Time icon
Frequency icon
Material icon


5-10 minutes


Multiple times daily




To help students develop the skills to notice how their body feels when they are tense and relaxed and to learn how to relieve tensions and to self-regulate.

  • Provide context for the practice (see “Evidence” section).
  • Together with students, model these relaxation practices; discuss/reflect about how students feel after the practice.

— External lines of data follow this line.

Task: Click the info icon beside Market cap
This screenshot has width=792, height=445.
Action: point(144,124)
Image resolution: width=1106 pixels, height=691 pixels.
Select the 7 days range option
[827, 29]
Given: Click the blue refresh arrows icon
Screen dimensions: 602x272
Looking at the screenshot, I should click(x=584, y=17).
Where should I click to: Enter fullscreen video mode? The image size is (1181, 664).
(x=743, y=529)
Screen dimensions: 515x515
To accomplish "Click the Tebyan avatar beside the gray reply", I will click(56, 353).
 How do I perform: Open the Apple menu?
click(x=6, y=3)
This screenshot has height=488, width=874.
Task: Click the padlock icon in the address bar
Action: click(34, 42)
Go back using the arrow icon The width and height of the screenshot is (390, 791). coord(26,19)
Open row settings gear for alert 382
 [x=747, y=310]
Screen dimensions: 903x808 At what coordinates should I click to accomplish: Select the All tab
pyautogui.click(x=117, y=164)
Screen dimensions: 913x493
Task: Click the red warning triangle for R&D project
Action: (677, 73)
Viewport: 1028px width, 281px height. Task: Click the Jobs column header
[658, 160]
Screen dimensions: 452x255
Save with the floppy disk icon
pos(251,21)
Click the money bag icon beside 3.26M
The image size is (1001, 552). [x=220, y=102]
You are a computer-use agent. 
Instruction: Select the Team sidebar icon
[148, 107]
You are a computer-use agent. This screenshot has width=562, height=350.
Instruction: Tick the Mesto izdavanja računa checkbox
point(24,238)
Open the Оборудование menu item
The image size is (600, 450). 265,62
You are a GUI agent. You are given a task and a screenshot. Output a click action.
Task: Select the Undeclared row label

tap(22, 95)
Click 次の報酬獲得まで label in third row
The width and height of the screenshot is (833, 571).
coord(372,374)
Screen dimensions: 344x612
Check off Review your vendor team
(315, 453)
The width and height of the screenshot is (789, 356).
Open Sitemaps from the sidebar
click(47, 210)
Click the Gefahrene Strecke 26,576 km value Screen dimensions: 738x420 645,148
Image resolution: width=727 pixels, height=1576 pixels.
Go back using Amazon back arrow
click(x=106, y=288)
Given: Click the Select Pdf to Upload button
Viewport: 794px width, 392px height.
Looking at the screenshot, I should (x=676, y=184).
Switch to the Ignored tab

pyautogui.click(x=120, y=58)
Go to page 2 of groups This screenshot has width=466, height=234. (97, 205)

NOTE: if a student feels pain or discomfort, invite them to sit and pay attention to their breath instead.

I don’t know
  • Push your shoulders up to your ears (as if you were shrugging your shoulders).
  • Hold this for a count of five.
  • Now relax your shoulders slowly for the count of five.
  • Repeat.
Squeeze a lemon
  • Squeeze your hands together into fists (as if you were squeezing lemons).
  • Hold this for a count of five.
  • Now relax your hands slowly for the count of five.
  • Repeat.
Stone abs
  • Squeeze your stomach in.
  • Hold this for a count of five.
  • Now relax your stomach slowly for the count of five.
  • Repeat.
Push the ground
  • Push your feet down into the floor (as if you were squishing mud).
  • Hold this for a count of five.
  • Now relax your feet slowly for the count of five.
  • Repeat.
  • Students can select their favourite practice(s) to continue to use on their own.

Tense and relax - see instructions below

Tense and relax:

  1. Push your shoulders up towards your ears and hold
  2. Now let your shoulders go and relax
  3. Notice how it feels when your muscles are contracted vs. relaxed
  4. Let’s try again

See our social-emotional learning poster series for a tense and relax classroom poster.

Understanding the difference in how the body feels under tension and in a relaxation state is a helpful tool to identify and regulate emotions. When students have the opportunity to simulate what it feels like to relieve tension, they can become more mindful of their emotions, and learn to effectively self-regulate (Blair & Diamond, 2008; Klingbeil et al., 2017).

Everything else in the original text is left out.